A Fish Growing Lungs by Alysia Sawchyn (Burrow Press, June 9, 2020)
At age eighteen Alysia Sawchyn was diagnosed with bipolar I. Seven years later she learned she had been misdiagnosed. A Fish Growing Lungs takes the form of linked essays that reflect on Sawchyn’s diagnosis and its unraveling, the process of withdrawal and recovery, and the search for identity as she emerges from a difficult past into a cautiously hopeful present. Sawchyn captures the precariousness of life under the watchful eye of doctors, friends, and family, in which saying or doing the wrong thing could lead to involuntary confinement. This scrutiny is compounded by the stigmas of mental illness and the societal expectations placed on the bodies of women and women of color. And yet, amid juggling medications, doubting her diagnosis, and struggling with addiction and cutting, there is also joy, friendship, love, and Slayer concerts. Drawing from life experience, literature, music, medical journals, films, and recovery communities, each essay illuminates the richness of self-knowledge that comes from the act of writing itself. A Rumpus Book Club upcoming selection!

 

Inconvenient Daughter by Lauren J. Sharkey (Kaylie Jones Books, June 23, 2020)

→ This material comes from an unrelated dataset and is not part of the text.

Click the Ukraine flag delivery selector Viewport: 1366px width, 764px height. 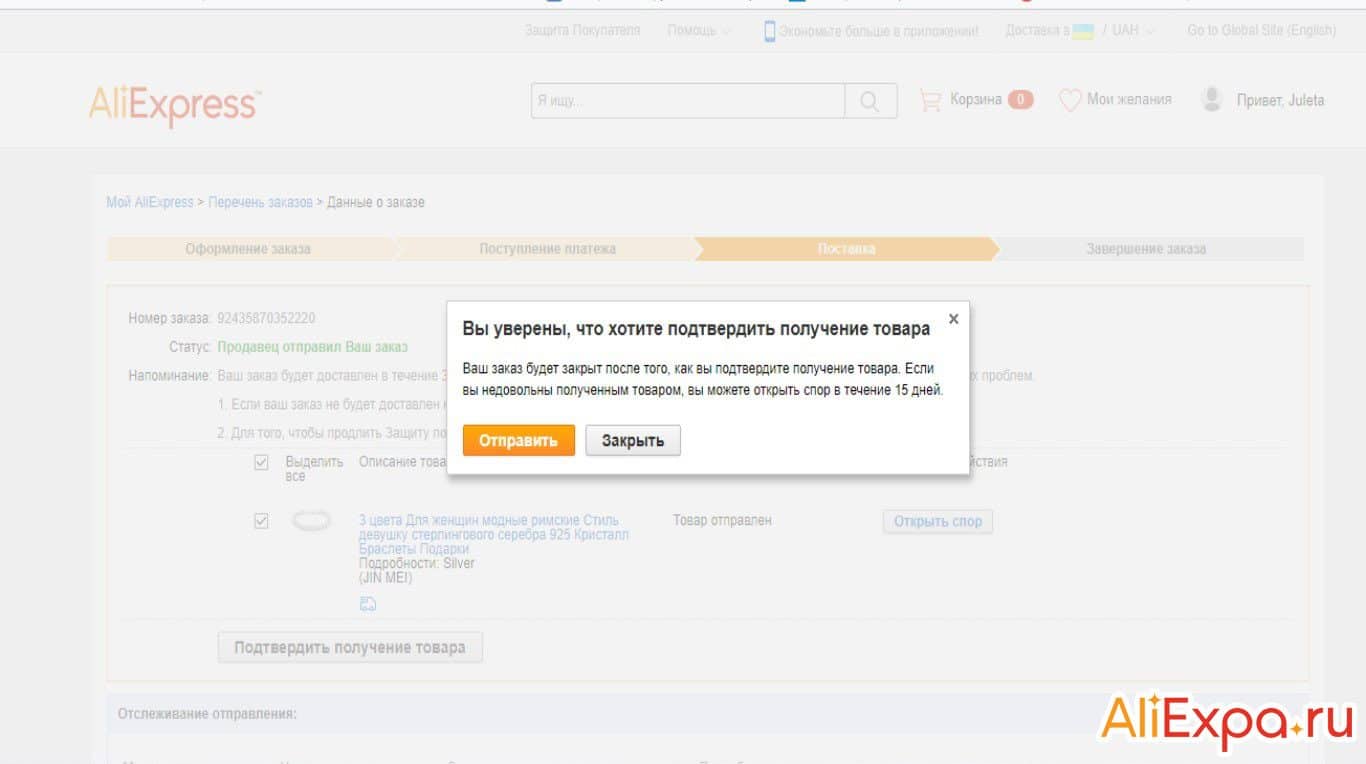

Rowan Kelly knows she’s lucky. After all, if she hadn’t been adopted by Marie and Joseph, she could have spent her days in a rice paddy, or a windowless warehouse assembling iPhones—they make iPhones in Korea, right? Either way, slowly dying of boredom on Long Island is surely better than the alternative. According to Marie and Joseph, being adopted means Rowan is “special,” but when she’s sent to kindergarten at an all-white Catholic girls’ school, she realizes that “special” means “different,” and not in a good way. It occurs to her that she’ll never know if she has her mother’s eyes, or if she’d be in America at all, had her adoptive parents been able to conceive. She sets out to prove that she can be someone’s first choice—that she isn’t just a consolation prize. After running away from home—and her parents’ rules—and ending up beaten, barefoot, and topless on a Pennsylvania street courtesy of Bad Boy Number One, Rowan attaches herself to Never-Going-to-Commit. When that doesn’t work out, she fully abandons self-respect and begins browsing the Craigslist personals. But as Rowan dives deeper and deeper into the world of casual encounters with strangers, she discovers what she’s really looking for. A Rumpus Book Club upcoming selection!